Mata bertemu mata, tangan saling berjabat tangan, sunggingan senyum saling diperlihatkan, dan melontarkan nama masing-masing. Yah itulah tahap awal dari sebuah pertemuan. Canggung memang namun berusaha tepiskan itu. Gurau canda, lengkingan suara terdengar jelas di gendang telinga.  Aku tak menangkap sinyal apapun di awal pertemuan kita, semua berjalan sangat normal. Intensitas pertemuan yang semakin sering menumbuhkan perasaan yang begitu sulit aku jelaskan, kode-kode itu belum dapat aku terjemahkan secara pasti, ya aku tak ingin menerka-nerka itu, aku takut menyimpulkan ini terlalu dini. Ya sekali lagi aku takut, aku terlalu takut untuk jatuh kembali oleh perasaan yang seharusnya tak boleh ada.

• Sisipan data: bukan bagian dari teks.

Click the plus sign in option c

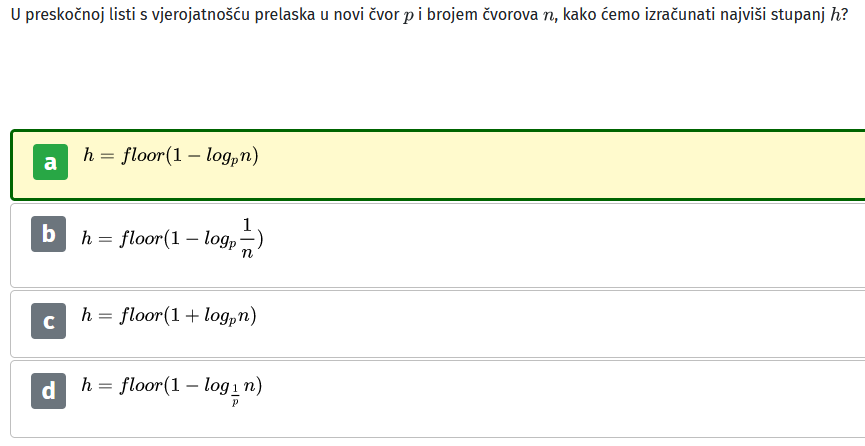pyautogui.click(x=192, y=316)
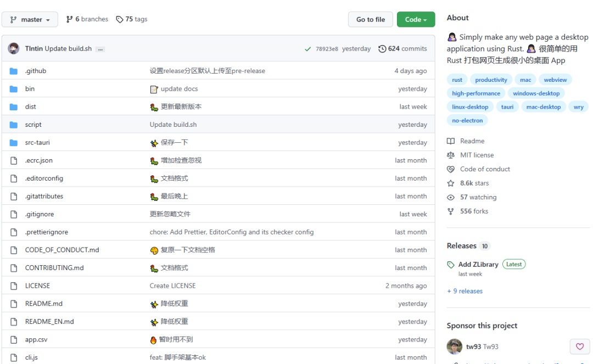The height and width of the screenshot is (364, 593).
Task: Click the star icon beside 8.6k stars
Action: 452,183
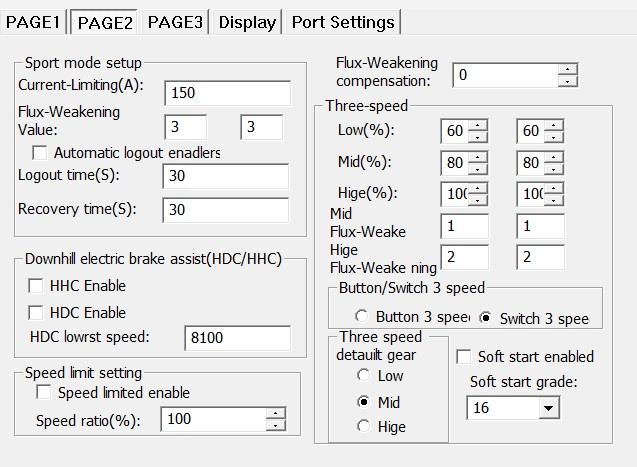Choose Low as default gear
Viewport: 637px width, 467px height.
365,376
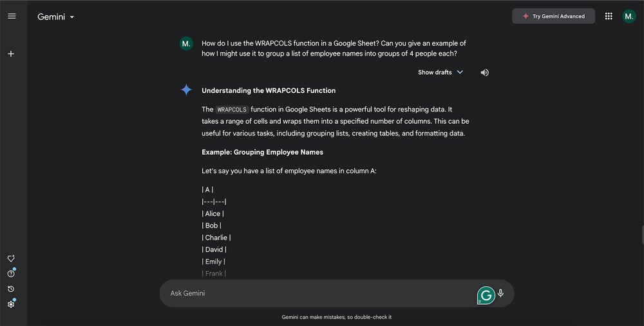
Task: Open the Google apps grid
Action: pos(609,16)
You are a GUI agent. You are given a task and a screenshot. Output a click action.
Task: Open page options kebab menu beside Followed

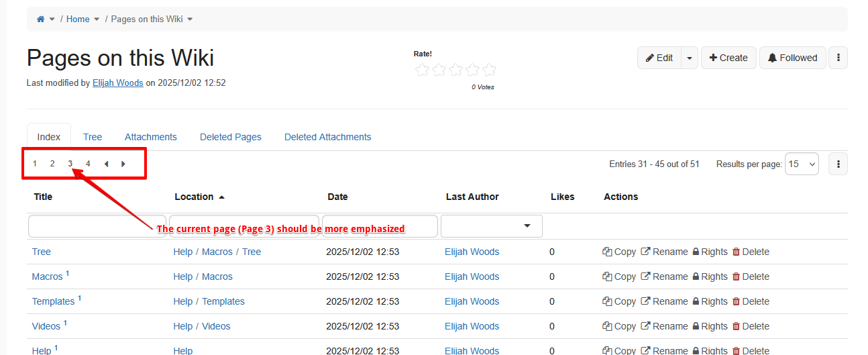click(x=838, y=58)
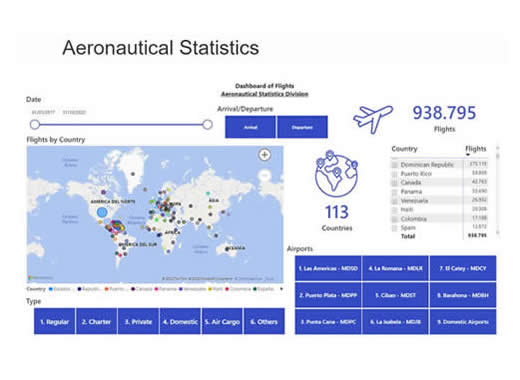Choose 5. Cibao - MDST airport
Screen dimensions: 520x380
395,295
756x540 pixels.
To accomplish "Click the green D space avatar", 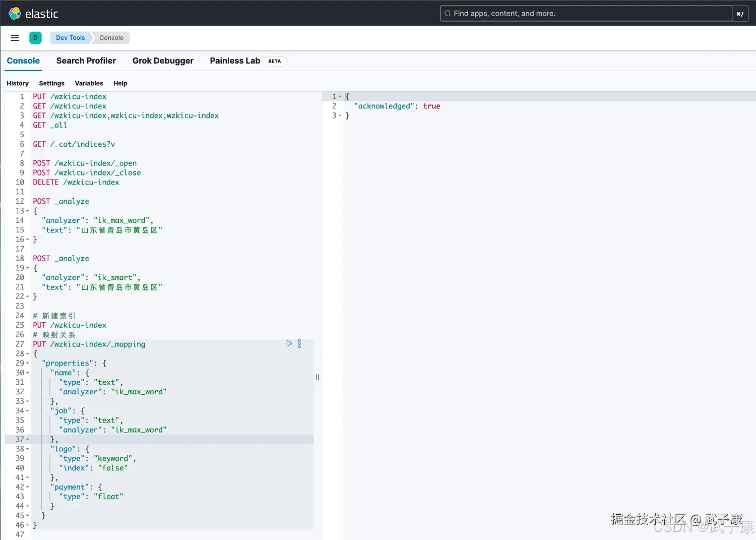I will coord(35,38).
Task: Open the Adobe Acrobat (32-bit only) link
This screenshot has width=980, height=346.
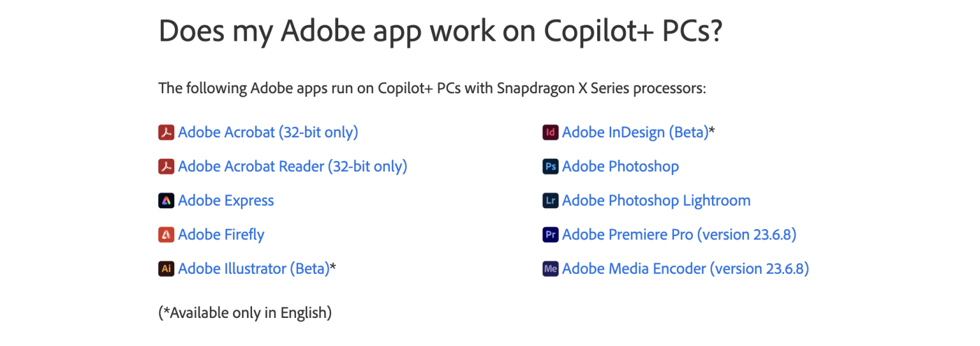Action: click(x=268, y=133)
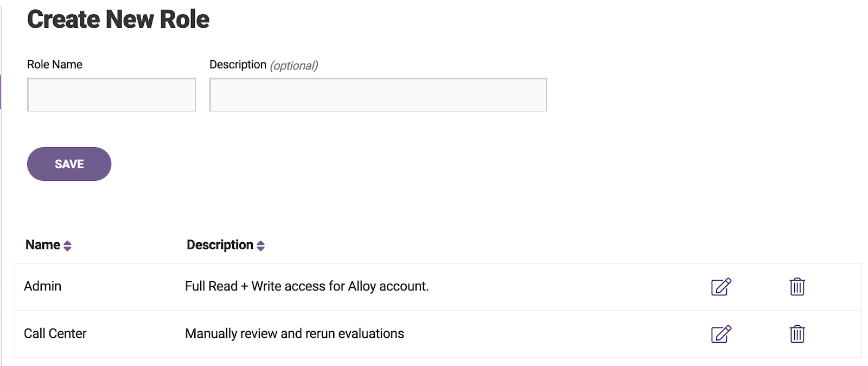The height and width of the screenshot is (366, 868).
Task: Click "Manually review and rerun evaluations" text
Action: (x=294, y=333)
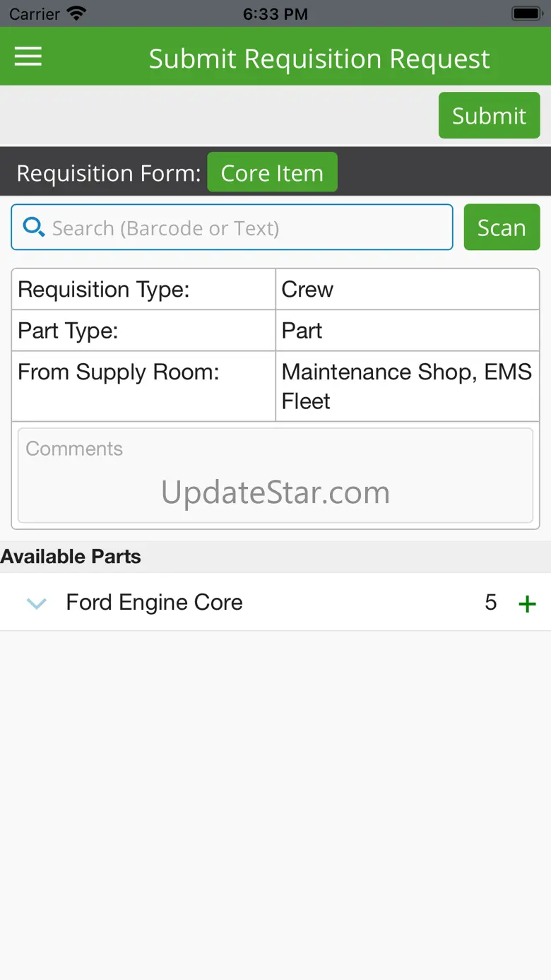The width and height of the screenshot is (551, 980).
Task: Tap the battery indicator icon
Action: (526, 13)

Aku bertanya pada diriku, apakah yang aku rasa? Sekedar suka, kagum, penasaran, obsesi atau sesuatu yang sulit di deskripsikan dengan wujud abstrak yang tak dapat diukur massanya dan yang membawa kebahagiaan? Entahlah. Sekali lagi aku takut, takut terjatuh atas rasa yang aku bangun sendiri dengan kamu sebagai objeknya. Jika kamu ketahui yang aku rasa setidaknya kamu punya rasa simpatik, itu kasarnya tapi jika tidak , aku hanya membakar diriku saja, aku yang lelah mempikanmu, aku yang lelah mengawasi harimu dari kejauhan, aku yang lelah berusaha bersikap biasa dihadapanmu. Begitu berat pikulanku jika aku lakukan sendiri, andai saja semua itu kita lakukan bersama, mungkin itu bukan lagi menjadi beban tetapi menjadi kebahagiaan, untukku dan kamu.